All this needling has caused some damage: my veins are small to begin with, and now they’re getting scarred up and tough to use. It usually takes a phlebotomist or the IV nurse an average of 2-3 tries to find a usable vein. (Today, for instance, my arm looks like a yellow, red and purple mess where the opthalmologic nurse injected me with contrast dye and the vein blew.) The skin of my stomach is also getting scarred up enough that I may not be able to use the insulin pump there much longer either.

All this is to say I have become, over the years, The Human Pincushion, and I’m awful tired.  Today I get the news that another person wants to start sticking needles into me–into my eyeballs, which is some of the only un-needled space left on me, and all I can think is how MORE tired I am.

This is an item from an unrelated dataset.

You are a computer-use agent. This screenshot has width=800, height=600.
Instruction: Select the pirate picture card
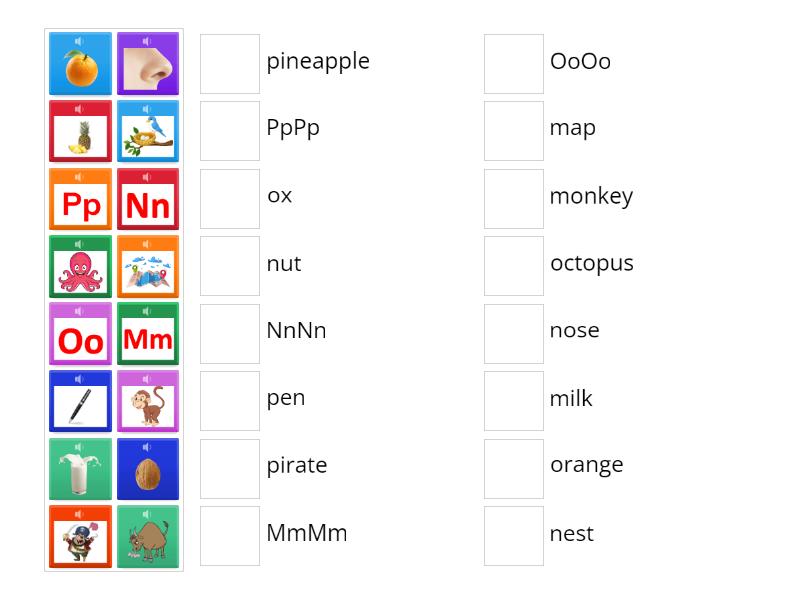[80, 537]
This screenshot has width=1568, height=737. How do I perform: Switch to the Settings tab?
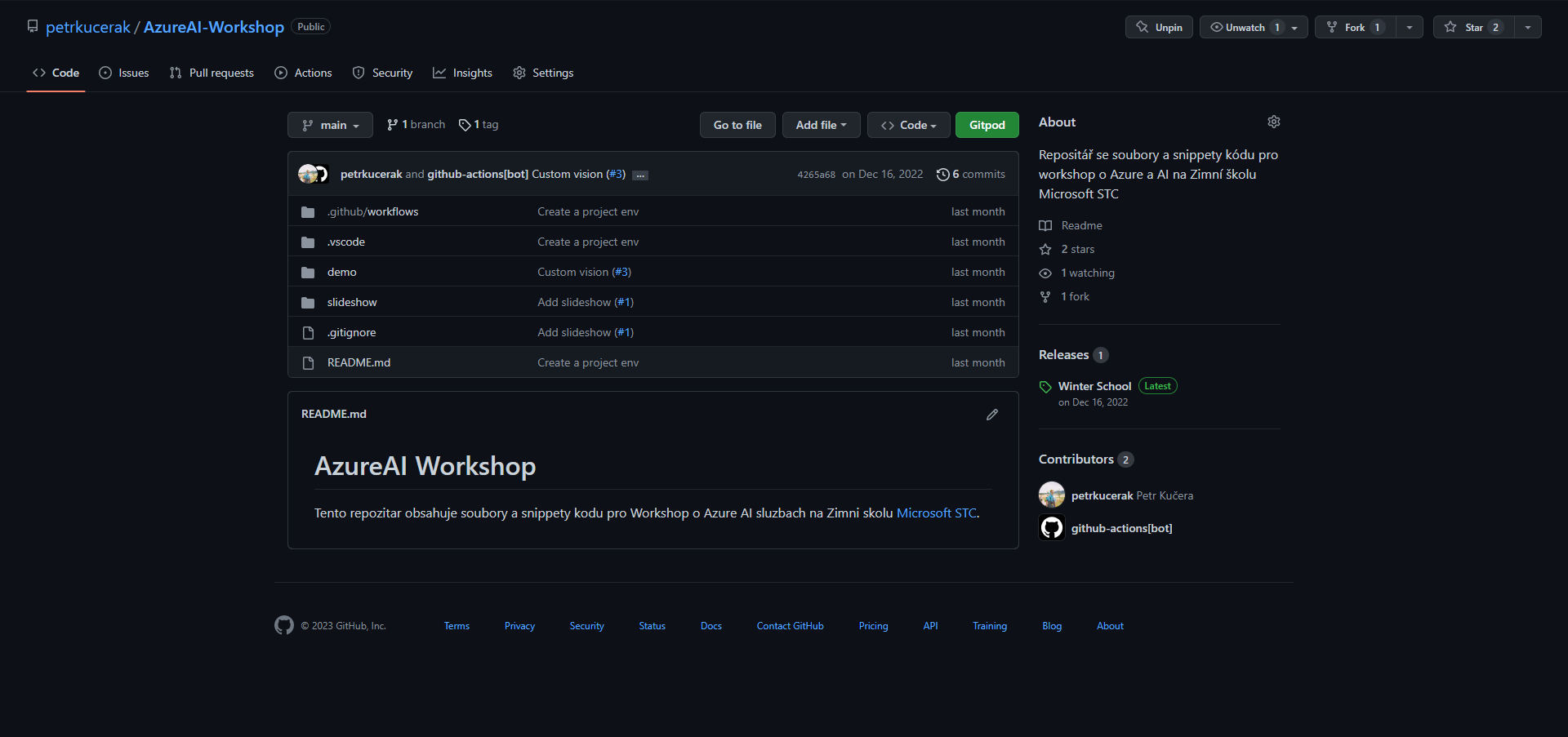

I’m not using this space only to whinge, I promise. I’m just trying to figure out how to make sense of this, to make something of it that will do something in the world. I’m trying to figure out how to use this situation to make me a better person, more empathetic, stronger, braver. I remain well aware that many other folks suffer horribly much worse due to health or economics or politics or abuse or repression.  But at the moment, all I can do is cry, worry about a medical mishap that will make it impossible to do the work I do now, or more medical bills (this will be more than $1500 per injection, I’m told–that’s $3000 every 5-6 weeks, and it’s unclear how much my insurance will cover), or just more pain and fear.

I mean, they want to put a dang NEEDLE in my dang EYE on a regular basis.

Life, this is the asshole-est joke you have ever played. Seriously. Not funny.